Ledes from the Land of Enchantment

DeSantis joins NM’s Republican candidate for governor in oil country

CARLSBAD, N.M. — New Mexico’s conservative voters lined up for hours to listen to the state’s top Republican politicians during a campaign event at Carlsbad’s Walter Gerrells Performing Arts And Exhibition Center on Sunday.

U.S. Rep. Yvette Herrell joined GOP gubernatorial candidate Mark Ronchetti and Florida Gov. Ron DeSantis on stage to rally voters.

Even though she stood in line in the hot southeastern New Mexico sun to get a good spot at the event, Annie Mitchenson left early. “I’ve seen enough,” she said. Before she could share more information about her experience, she took aim at a flier put on her windshield. “What is this? Who put this here?” she asked no one in particular. She crumpled the paper.

It had been distributed by a man from Santa Fe, who didn’t give his name, who’d said before she came out that he wanted to show attendees Ronchetti’s “true stance on abortion. He supports it, and it’s not a true conservative position.”

Mitchenson, upset, littered the paper and sped off, shouting “We’re coming in November!”

Ronchetti’s said he supports a ban on abortion after 15 weeks, with exceptions, in New Mexico.

Mitchenson’s enthusiasm for Republican politics was shared by the attendees in southern New Mexico, even though the past few years have not been kind to Republicans after an electoral whooping in 2020, a national brand tarnished by federal investigations and a false insistence by some that the presidential election was stolen.

This was the first major rally for Ronchetti, a former meteorologist for KRQE and the next in line to possibly lead the state Republican Party. It was the first time some people said they heard Rep. Herrell talk in person since she took office in 2020. And for everyone else, it was the first glimpse of a potential future national platform led by DeSantis.

Members of the crowd at a rally for New Mexico Republican gubernatorial candidate Mark Ronchetti strive for photos of special guest Florida Gov. Ron DeSantis. The event was held in the Walter Gerrells Performing Arts Center in Carlsbad, New Mexico on Aug. 14, 2022. (Photo by Jessica Onsurez / Carlsbad Current-Argus)

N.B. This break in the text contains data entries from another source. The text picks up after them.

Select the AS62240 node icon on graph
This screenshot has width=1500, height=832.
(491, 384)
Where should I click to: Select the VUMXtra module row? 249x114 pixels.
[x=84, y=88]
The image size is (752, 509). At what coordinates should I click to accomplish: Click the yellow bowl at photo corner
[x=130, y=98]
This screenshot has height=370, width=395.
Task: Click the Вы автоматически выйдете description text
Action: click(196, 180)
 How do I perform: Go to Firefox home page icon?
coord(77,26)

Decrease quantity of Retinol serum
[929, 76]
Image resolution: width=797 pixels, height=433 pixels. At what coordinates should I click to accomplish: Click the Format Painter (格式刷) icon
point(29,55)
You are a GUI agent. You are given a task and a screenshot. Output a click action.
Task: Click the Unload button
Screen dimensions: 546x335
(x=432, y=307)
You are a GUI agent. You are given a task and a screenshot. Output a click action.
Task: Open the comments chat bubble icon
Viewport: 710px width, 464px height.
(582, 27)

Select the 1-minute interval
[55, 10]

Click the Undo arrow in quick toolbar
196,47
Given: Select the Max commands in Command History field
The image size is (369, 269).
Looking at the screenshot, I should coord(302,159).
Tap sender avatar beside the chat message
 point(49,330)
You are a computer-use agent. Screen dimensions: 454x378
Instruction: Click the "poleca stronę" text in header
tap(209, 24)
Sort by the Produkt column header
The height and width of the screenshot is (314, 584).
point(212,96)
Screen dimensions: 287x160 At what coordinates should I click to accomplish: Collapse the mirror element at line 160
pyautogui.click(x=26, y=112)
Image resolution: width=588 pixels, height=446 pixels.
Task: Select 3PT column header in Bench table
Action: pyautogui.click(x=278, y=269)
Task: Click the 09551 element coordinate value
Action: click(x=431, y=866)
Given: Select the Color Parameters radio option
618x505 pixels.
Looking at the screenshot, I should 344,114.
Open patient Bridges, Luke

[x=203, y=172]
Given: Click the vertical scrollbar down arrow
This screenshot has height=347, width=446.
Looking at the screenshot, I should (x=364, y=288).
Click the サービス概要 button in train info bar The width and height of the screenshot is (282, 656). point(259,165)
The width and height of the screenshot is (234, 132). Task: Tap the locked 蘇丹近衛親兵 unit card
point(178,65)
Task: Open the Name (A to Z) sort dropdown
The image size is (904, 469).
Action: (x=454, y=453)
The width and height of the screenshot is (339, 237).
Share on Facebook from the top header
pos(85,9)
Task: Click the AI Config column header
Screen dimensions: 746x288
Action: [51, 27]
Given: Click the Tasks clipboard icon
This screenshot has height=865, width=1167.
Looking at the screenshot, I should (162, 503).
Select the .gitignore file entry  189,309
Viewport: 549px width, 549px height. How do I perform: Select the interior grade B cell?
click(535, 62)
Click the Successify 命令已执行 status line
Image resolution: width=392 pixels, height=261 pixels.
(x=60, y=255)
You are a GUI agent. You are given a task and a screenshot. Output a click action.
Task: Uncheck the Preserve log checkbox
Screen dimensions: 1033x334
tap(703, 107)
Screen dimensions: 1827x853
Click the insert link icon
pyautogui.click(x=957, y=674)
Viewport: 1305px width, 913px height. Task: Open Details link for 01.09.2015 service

But as the party tries to move forward, so many in attendance said they’d still like to keep some things the same. Namely, the name on top of the ticket, Donald J. Trump.

Roosevelt Armendariz said he attended the event to celebrate “conservative values,” and while he was excited DeSantis brought his platform to Carlsbad, he’s not sure he is ready to take the top spot. “He said a lot of things that I really appreciated. I would like to see him run. I’d like to see Trump 2024. It would be cool to see Trump/DeSantis. But I’d like to see Trump get another four years.”

Armendariz shared this common perspective of everyone in attendance: Oil and gas needs to be supported at all costs. This oil-rich region wants to ensure business keeps booming, and despite record profits, they think Gov. Michelle Lujan Grisham does not do enough to back the industry.

Voters like Alisa Ogden flatly said they feel ignored by Lujan Grisham.

“Southeastern New Mexico is totally conservative,” she said. ”And so you can see how we’ve been punished with the current administration, because we’re such a conservative corner of the state.”

Ogden cited the public health order during COVID and an unfriendly environment for small oil producers and local ranchers. She said the governor’s push for hydrogen projects during the last legislative sessions ignores the established oil and gas industry that built this community. She would like to see Ronchetti appoint people with conservative values in cabinet positions to run the state’s regulatory departments.

“We’re at the mercy of the federal government and the state government on a lot of the drilling, but on the private lands also,” she said. “You need to have fewer regulations as far as being imposed on doing the infrastructure that is needed to be able to do the production.”

The state’s Environment Department has said repeatedly that New Mexico hasn’t budgeted anywhere near enough for the number of inspectors and staff that would be needed to fully enforce oil and gas industry regulations — despite having a Democratic governor and largely blue Legislature.

Ogden also said she understands the reality of a Ronchetti administration bumping heads with the Legislature. She invoked the ghost of former Republican Gov. Gary Johnson and his famous veto pen used to corral Democrats in the Roundhouse.

“The line-item veto would be amazing. You know, Gary Johnson used it to the nth degree,” she said. “To just be able to line-item veto out a lot of the funding that’s going on right now would be huge. And that’s the first thing that (Ronchetti) could do as a governor, is line-item veto a lot of things.”

Reversing Lujan Grisham politics was the goal for nearly every voter interviewed at the event. 2022 might not give Republicans control of the state Legislature or Congress, of course, but they would be energized headed into 2024 if Lujan Grisham was defeated.

Norma Underwood is an anti-Lujan Grisham voter.

“What she’s done for abortion, which she did for the oil and gas, what she did during COVID, all the small businesses that shut down … She wanted to get in big with Washington, D.C.,” she said, “and she put her people on the line to do so.”